*REQUIREMENT:*
Retype the records that follow, every line exactly as written.

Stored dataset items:
<<<<

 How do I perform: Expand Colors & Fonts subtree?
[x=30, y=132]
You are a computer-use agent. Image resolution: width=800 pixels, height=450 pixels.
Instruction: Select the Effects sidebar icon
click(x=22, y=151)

>>>>

*THE ANSWER:*
 How do I perform: Expand Colors & Fonts subtree?
[x=30, y=132]
You are a computer-use agent. Image resolution: width=800 pixels, height=450 pixels.
Instruction: Select the Effects sidebar icon
click(x=22, y=151)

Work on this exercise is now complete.